Saved data entries -
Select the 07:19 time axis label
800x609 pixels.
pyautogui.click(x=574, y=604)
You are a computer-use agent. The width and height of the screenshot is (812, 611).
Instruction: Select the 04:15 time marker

Task to complete - In the entries above, work out how many lines contain the string "time", and give only that number.

Solution for this problem - 2